--- Task directions ---
Return every line from the records below that contains the word "height".

--- Material supplied ---
┏━━

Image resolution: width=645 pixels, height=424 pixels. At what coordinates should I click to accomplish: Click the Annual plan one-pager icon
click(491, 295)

┗━━
┏━━

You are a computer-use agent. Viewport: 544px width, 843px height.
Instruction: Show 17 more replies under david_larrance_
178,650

┗━━

--- Full response ---
Image resolution: width=645 pixels, height=424 pixels. At what coordinates should I click to accomplish: Click the Annual plan one-pager icon
You are a computer-use agent. Viewport: 544px width, 843px height.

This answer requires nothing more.